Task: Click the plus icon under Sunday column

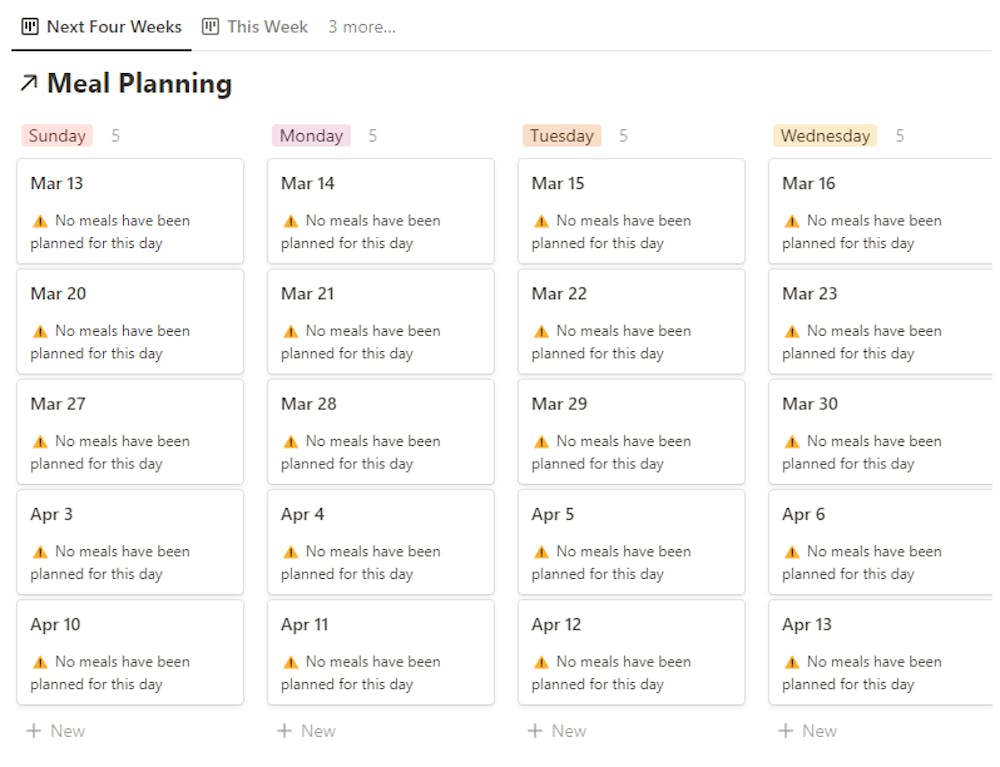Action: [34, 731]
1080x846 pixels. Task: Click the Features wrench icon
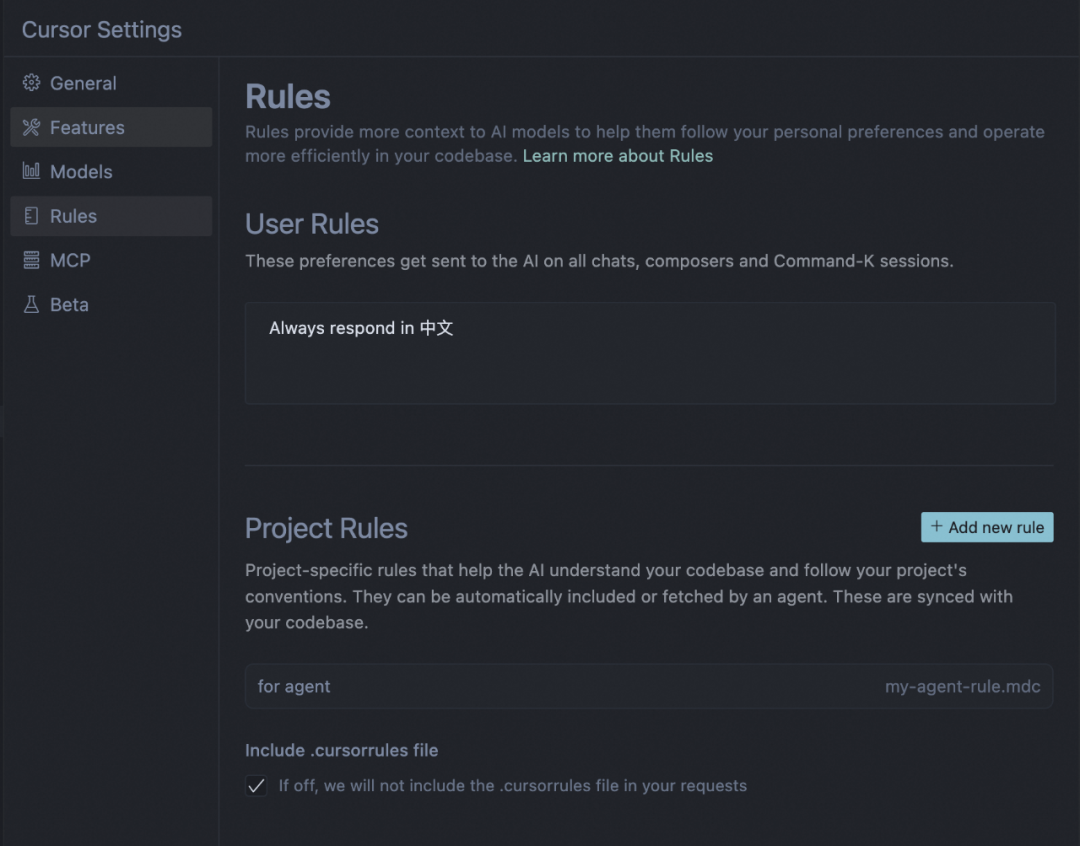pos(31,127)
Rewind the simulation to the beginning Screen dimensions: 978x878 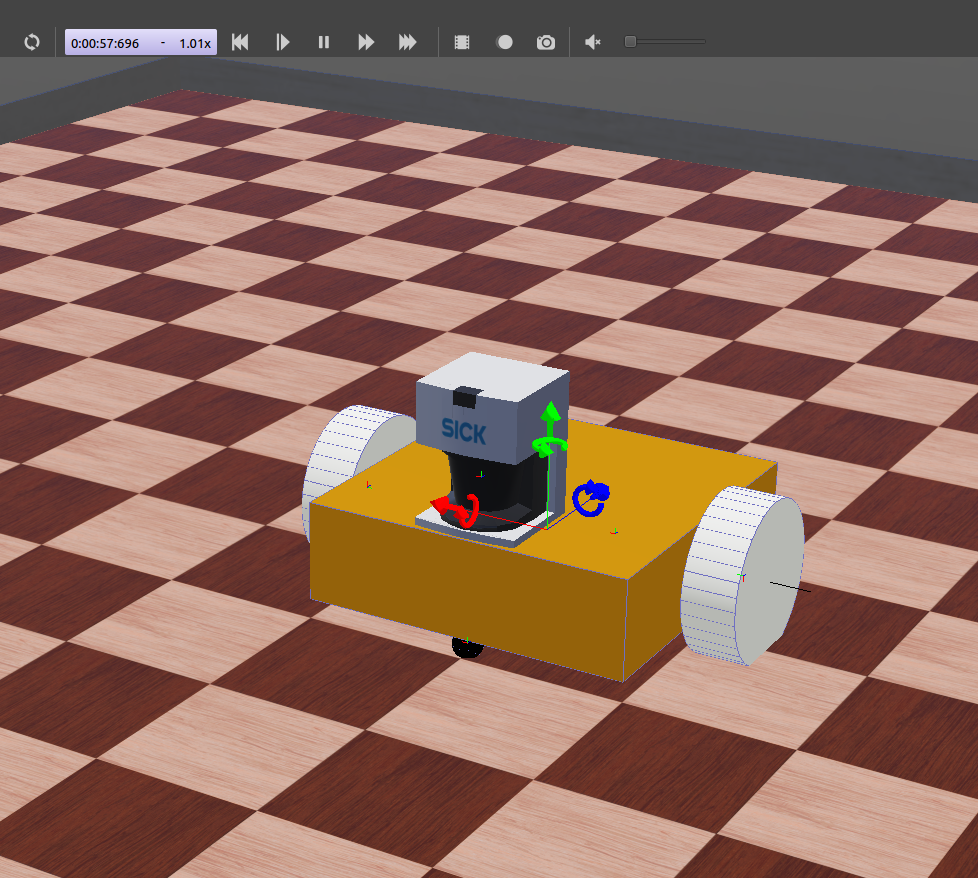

:::

**Exercise brief:**
One exact copy of the data is required, and it should hold no pictures.

**Reply to the task:**
Task: Click the plus icon under Sunday column

Action: [34, 731]
1080x846 pixels. Task: Click the Features wrench icon
pos(31,127)
Rewind the simulation to the beginning Screen dimensions: 978x878 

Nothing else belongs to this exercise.